Auf Anhieb fällt mir da nur die Verwendung von CSS ein: Self HTML (CSS) - background


----------



## ronin_lcf666 (17. August 2005)

im css für den body einen style entwerfen...
glaube sieht etwa so aus...

```
body{
background-repeat: none;
}
```


----------



## csfungamer (17. August 2005)

es wär besser wenn ich in html sage das sich der bg nicht verfielfätigen soll


----------



## Dr Dau (17. August 2005)

Hallo!

Wenns denn unbedingt sein muss.....
Ich gehe mal einfach von z.b. einer Tabellezelle aus, dann würde der Code so aussehen:

```
<td style="background-image:url(hintergrund.jpg); background-repeat:no-repeat;">
Hier der Zelleninhalt
</td>
```
Dass ist Zwar auch CSS, allerdings als Direktformatierung.

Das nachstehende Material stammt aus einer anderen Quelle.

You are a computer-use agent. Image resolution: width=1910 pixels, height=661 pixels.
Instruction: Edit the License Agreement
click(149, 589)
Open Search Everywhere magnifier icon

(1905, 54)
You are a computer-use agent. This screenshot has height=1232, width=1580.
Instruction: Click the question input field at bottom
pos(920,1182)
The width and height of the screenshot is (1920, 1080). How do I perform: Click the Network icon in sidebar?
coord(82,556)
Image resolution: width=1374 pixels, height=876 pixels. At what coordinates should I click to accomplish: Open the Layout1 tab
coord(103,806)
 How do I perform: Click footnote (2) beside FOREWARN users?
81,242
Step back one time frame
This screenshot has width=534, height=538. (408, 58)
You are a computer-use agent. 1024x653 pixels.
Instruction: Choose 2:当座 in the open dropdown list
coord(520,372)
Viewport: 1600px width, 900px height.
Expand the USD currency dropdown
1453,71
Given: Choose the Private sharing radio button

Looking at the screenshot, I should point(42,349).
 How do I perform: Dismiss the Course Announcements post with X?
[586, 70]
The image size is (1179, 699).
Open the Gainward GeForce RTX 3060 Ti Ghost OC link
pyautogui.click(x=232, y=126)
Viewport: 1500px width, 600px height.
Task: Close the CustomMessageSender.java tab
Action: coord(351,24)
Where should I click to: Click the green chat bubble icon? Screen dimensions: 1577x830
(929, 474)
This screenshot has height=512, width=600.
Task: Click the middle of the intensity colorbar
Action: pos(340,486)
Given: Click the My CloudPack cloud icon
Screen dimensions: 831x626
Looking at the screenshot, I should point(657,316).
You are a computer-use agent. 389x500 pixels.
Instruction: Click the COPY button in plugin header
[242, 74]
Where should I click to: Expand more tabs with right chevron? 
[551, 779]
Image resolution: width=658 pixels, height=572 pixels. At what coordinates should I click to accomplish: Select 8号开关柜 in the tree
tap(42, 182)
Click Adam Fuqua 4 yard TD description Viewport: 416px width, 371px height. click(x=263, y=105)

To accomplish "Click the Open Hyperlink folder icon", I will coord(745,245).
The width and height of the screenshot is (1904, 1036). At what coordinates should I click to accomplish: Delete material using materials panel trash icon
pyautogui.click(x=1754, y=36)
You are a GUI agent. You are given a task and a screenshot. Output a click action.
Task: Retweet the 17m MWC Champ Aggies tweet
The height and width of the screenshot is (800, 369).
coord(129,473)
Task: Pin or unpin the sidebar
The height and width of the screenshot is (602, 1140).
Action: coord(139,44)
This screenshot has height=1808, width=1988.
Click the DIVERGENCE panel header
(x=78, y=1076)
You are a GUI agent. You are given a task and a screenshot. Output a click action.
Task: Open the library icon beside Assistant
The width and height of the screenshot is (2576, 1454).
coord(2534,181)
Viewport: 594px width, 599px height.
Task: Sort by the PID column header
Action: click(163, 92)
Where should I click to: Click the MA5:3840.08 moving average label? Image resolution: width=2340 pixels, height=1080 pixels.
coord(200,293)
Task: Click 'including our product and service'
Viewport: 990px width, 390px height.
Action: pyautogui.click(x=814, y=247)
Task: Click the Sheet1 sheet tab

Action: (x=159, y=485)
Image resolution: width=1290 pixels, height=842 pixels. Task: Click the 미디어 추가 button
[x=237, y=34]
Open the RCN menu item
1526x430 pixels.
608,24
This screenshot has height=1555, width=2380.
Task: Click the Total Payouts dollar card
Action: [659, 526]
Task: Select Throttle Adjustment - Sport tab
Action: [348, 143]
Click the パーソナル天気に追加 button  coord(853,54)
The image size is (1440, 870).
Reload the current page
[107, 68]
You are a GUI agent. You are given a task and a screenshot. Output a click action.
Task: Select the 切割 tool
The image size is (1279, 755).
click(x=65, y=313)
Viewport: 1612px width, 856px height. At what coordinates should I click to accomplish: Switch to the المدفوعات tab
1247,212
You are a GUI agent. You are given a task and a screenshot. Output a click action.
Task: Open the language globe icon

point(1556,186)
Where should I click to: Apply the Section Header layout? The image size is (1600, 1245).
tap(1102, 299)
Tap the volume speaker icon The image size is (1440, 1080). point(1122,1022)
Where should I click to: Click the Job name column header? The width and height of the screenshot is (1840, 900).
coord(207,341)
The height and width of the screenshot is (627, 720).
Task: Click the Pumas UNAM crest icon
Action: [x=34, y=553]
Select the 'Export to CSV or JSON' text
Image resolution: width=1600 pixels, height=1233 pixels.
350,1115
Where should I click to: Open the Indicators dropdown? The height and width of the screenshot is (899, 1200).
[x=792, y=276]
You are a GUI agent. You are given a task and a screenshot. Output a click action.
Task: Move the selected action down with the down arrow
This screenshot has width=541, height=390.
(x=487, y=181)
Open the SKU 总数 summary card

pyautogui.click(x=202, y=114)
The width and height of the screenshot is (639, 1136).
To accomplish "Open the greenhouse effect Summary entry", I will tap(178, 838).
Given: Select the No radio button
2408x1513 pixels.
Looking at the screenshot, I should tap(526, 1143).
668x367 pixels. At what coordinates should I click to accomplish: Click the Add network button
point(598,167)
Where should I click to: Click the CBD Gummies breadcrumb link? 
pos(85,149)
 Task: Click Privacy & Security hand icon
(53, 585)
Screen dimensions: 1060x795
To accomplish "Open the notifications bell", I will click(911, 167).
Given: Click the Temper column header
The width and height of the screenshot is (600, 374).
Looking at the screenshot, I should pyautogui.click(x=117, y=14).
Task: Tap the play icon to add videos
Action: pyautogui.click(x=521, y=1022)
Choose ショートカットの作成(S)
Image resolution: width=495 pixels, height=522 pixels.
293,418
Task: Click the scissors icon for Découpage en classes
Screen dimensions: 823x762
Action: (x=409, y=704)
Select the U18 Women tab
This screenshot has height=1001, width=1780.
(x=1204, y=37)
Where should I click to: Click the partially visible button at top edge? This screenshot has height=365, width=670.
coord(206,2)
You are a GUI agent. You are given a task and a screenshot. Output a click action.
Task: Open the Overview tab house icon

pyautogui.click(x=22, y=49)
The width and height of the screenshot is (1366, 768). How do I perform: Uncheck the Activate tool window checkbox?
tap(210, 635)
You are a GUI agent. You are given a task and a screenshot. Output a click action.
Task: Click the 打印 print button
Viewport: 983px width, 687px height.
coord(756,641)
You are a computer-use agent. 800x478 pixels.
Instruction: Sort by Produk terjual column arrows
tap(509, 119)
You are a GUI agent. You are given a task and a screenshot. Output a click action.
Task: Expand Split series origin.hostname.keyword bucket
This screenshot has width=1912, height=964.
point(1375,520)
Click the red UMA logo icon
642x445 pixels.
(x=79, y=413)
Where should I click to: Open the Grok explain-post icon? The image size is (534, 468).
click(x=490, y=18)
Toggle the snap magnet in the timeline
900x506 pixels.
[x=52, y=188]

Ich wüsste jetzt auch nicht ob es ohne CSS überhaupt machbar währe.
Ausserdem müssen CSS-Anweisungen nicht zwingend in externen Dateien definiert werden, sondern können auch im HEAD stehen.

Gruss Dr Dau


----------



## pole14 (19. August 2005)

hmm...also ich mach das immer so 



```
<html>
<head>
<title>Titel</title>
<meta http-equiv="Content-Type" content="text/html; charset=iso-8859-1">
</head>

<body>
<table width="715" height="430" border="0">
  <tr>
    <td background="bild.jpg">&nbsp;</td>
  </tr>
</table>
</body>
</html>
```

und bei <table width="715" height="430" border="0"> musst du den width und height einstellen je nach größe deines Bildes.Und bei <td background="bild.jpg"> halt die Adresse deines bildes.


----------



## Dr Dau (20. August 2005)

@pole14, so verhinderst Du aber dass kacheln nicht.
csfungamer sein Hintergrundbild ist kleiner als das Elternelement, denn sonst hätte sich die Frage wie man dass kacheln verhindern kann erübrigt.


----------



## Peter Klein (20. August 2005)

Nehmt euch doch bitte mal ein bisschen zeit (ne Stunde oder so) und lest mal SELFHTML oder so durch, dann braucht ihr nicht immer diese einfachen Fragen zu stellen, die ihr euch dann sehr leicht selber beantworten könnt.
Das sollte kein persönlicher Angriff gegen jemanden sein, nur ein kleiner Tipp am Rande.

Peter


----------



## Dr Dau (20. August 2005)

Und die ganz Faulen nehmen Google und die Suchbegriffe "selfhtml hintergrund", so erspart man sich das lästige navigieren auf Selfhtml. 
1. Ergebnis = Volltreffer


----------



## pflo (20. August 2005)

pole14 hat gesagt.:
			
		

> und bei <table width="715" height="430" border="0"> musst du den width und height einstellen je nach größe deines Bildes.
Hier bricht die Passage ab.